The National Football League is embroiled in drama over the Ray Rice domestic violence scandal, with some voices calling for Commissioner Roger Goodell to be fired. The controversy overall has stirred curiosity about how the NFL is run, and how it makes money.
In fact, the NFL is actually tax-exempt, a status it gained in 1944. Often forgotten, the league was granted 501(c) 6 status in 1966, when it merged with the American Football League. But unlike charitable nonprofits, or 501 (c) 3 organizations, the 501(c) 6 designation means the NFL is a trade organization. This tax-exempt status does not apply to the league's 32 individually owned franchises. The U.S. Chamber of Commerce is also a 501 (c) 6 organization.
The league's form 990 from 2012, the latest available filing, shows some unexpected NFL figures.
Football in America makes about $10 billion annually. The NFL actually wound up in the red for $304,462,262 that year. That same year, Goodell made more than $44 million.
The money generated by sponsorships, broadcast deals and ticket sales is taxed through a for-profit organization owned by the 32 franchises or teams, called NFL Ventures.
The league is also investing in real estate, according to the 990. The NFL had $833,596,196 in secured mortgages and notes payable to unrelated third parties in 2012.
Finally, the league had nearly $9 million in revenue-less expenses that year.
The NFL tells CNBC.com the mortgage line does not reflect direct real estate investments, but rather loans for its club members as a part of the league's G-3 program.
"The amount on the 990 reflects funds that the NFL has borrowed from third-party lenders and that it then lends to its clubs to enable them to build new stadiums in public/private partnerships," Jeremy Spector, partner at Covington & Burling and the league's outside tax counsel, stated in an email message.
Even though it looks like the NFL is losing tons of cash, the league is not "functionally underwater," said Fran Hill, professor of Law and the Dean's Distinguished Scholar for the Profession at the University of Miami School of Law. Form 990s are often just a snapshot in time.
"The mortgages are not a problem—a nonprofit can have mortgages, which are at the moment in excess of the current value of the property," Hill says. "I would imagine the Chamber of Commerce's 990 looks similar. They can be conducting business at this level, and in this way, legally."
Hill, however, did notice one interesting detail in the NFL's 990 filing.
"Most of their income comes from licensing and royalties, which are not subject to the unrelated business tax," she says. "The form 990 tells us they are spending huge amounts of money, and making huge amounts of money."
But if Senator Tom Coburn, R-Okla., gets his way—the NFL won't be reaping the benefits of being a nonprofit for much longer.
Coburn is leading the charge to reform what he views as a loophole, introducing in 2013 the "PRO Sports Act," repealing tax-exempt status for certain professional sports leagues after 2013. Thus far, the bill has not yet moved forward.

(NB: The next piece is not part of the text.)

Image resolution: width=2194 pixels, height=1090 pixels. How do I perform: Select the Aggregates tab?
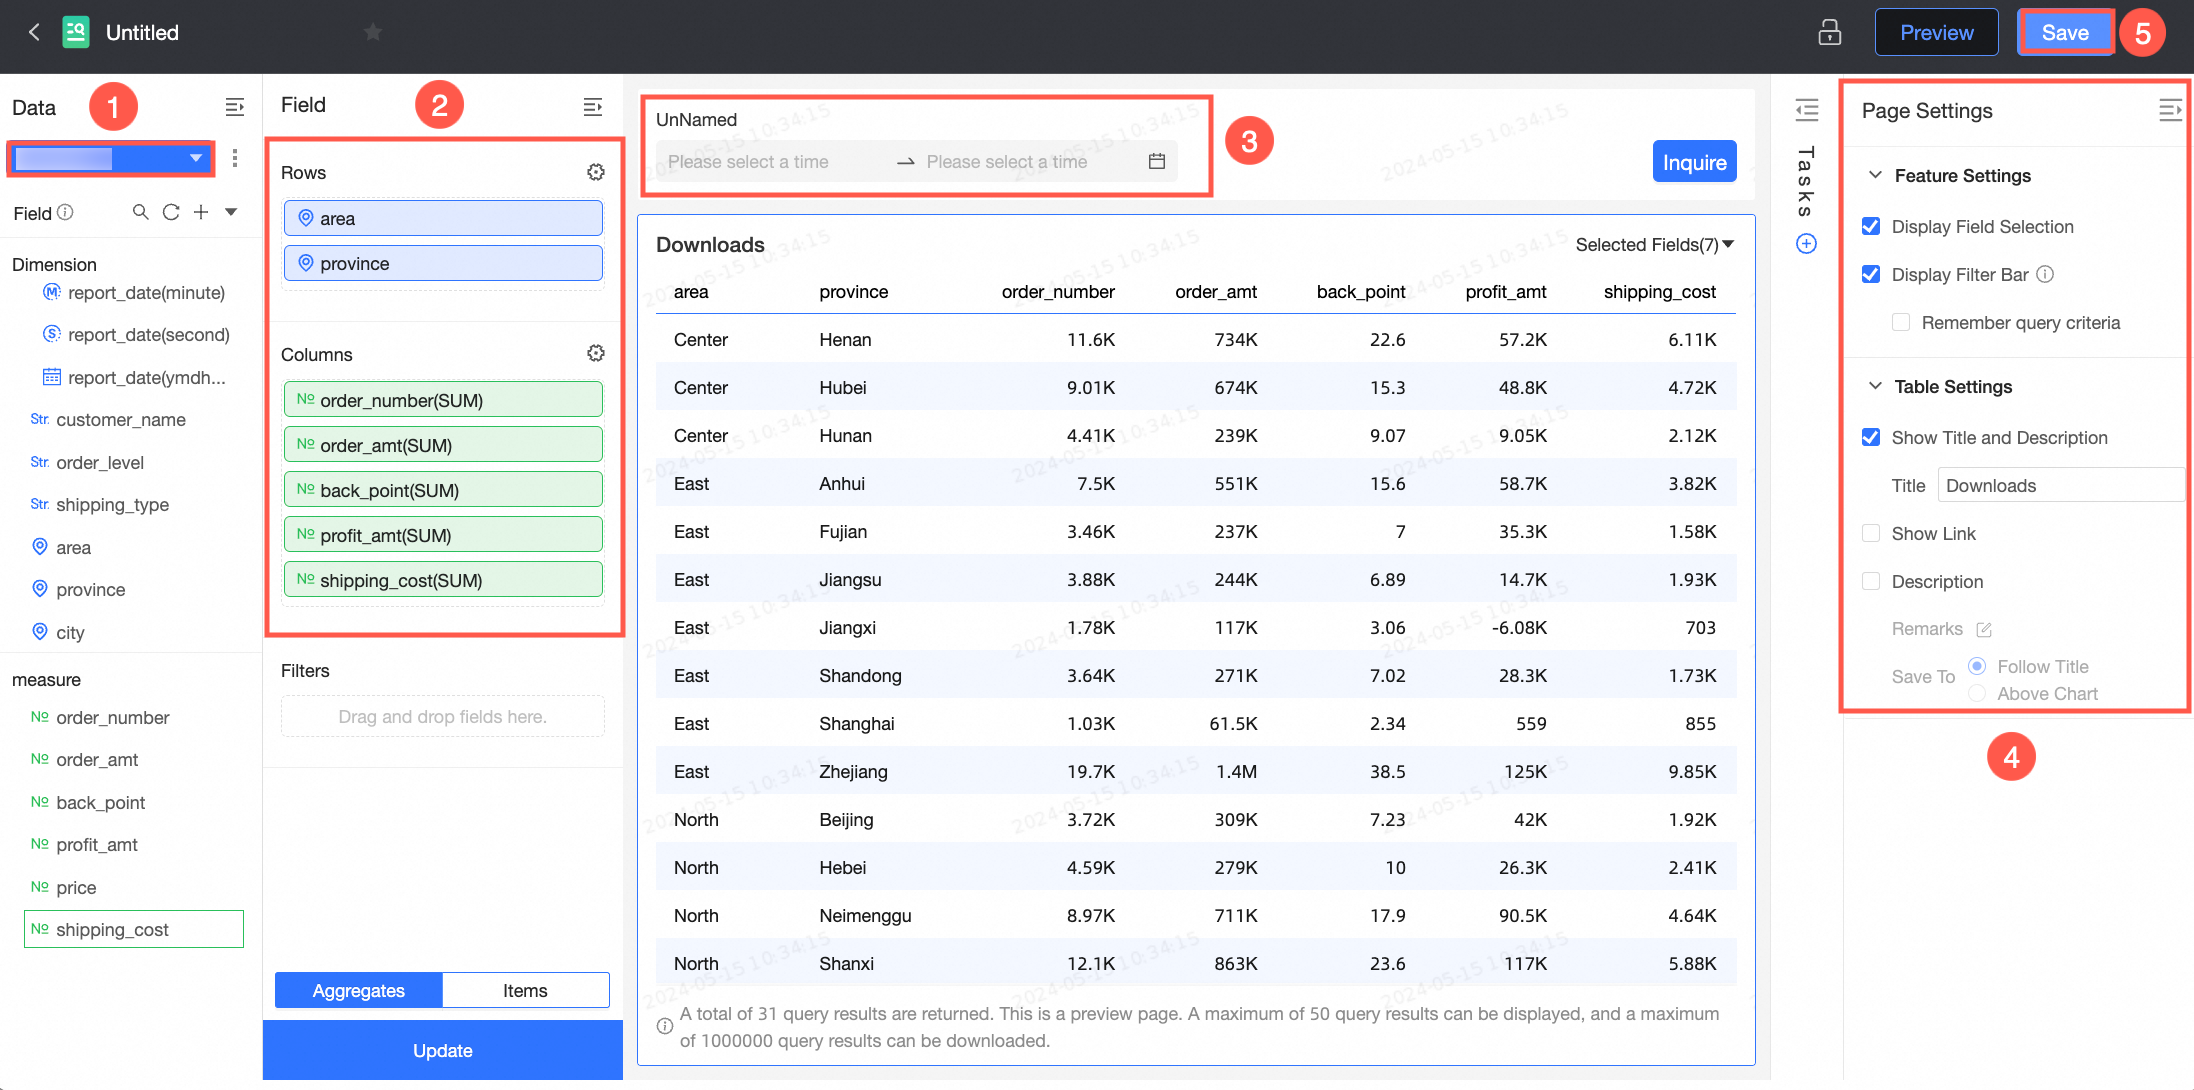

Coburn's argument is the league is not benefitting football overall, as trade associations are supposed to—but is instead profiting for itself.

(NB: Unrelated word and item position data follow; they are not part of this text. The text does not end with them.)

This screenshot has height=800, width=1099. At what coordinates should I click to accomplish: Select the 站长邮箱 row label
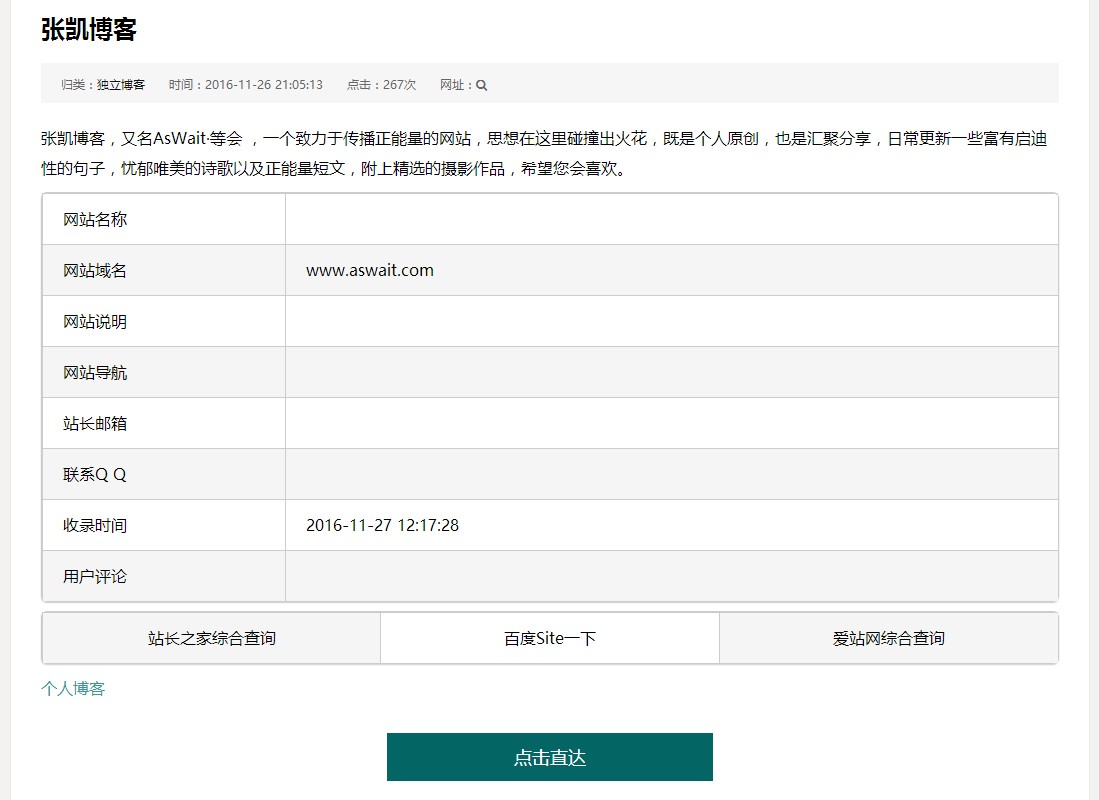[x=95, y=424]
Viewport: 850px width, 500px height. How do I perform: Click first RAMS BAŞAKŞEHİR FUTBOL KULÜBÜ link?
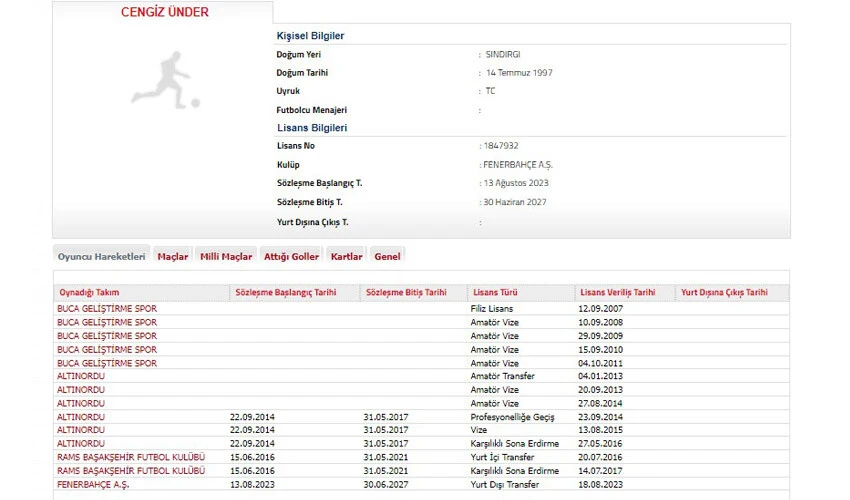pos(131,457)
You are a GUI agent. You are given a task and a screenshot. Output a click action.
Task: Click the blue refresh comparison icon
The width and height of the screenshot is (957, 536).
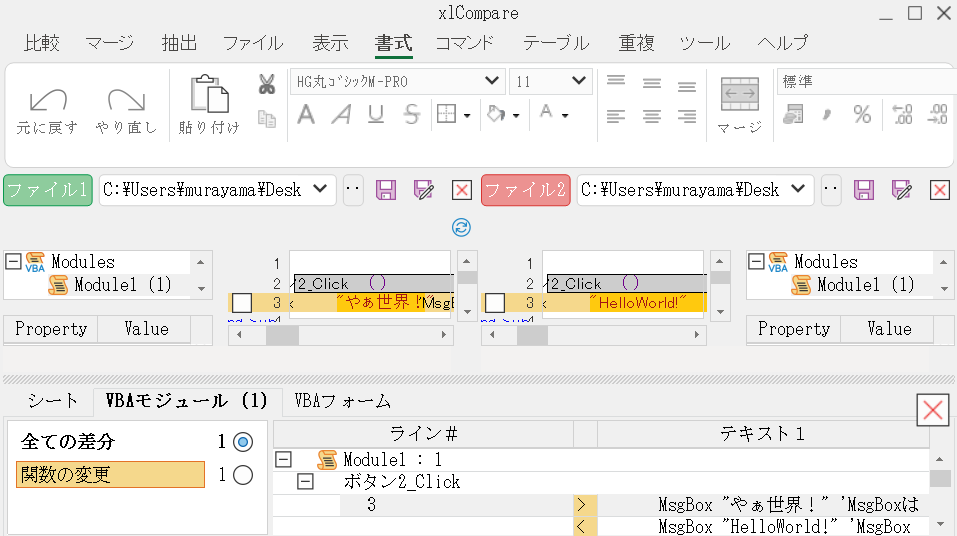462,227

"Taxpayers are losing $10 million a year subsidizing these tax loopholes for professional sports leagues that generate billions of dollars annually in profits," Sen. Coburn told CNBC in a written statement.
The National Hockey League and the Professional Golfers Association are among other sports groups that enjoy tax-exempt status as a trade organization.
Along with Senator Angus King, R-Maine, "I have introduced legislation to ban major professional sports leagues from qualifying as non-profits under the tax code," Coburn said in the email. "Major leagues shouldn't be scoring touchdowns and shooting eagles on the backs of taxpayers by getting to claim tax-exempt status."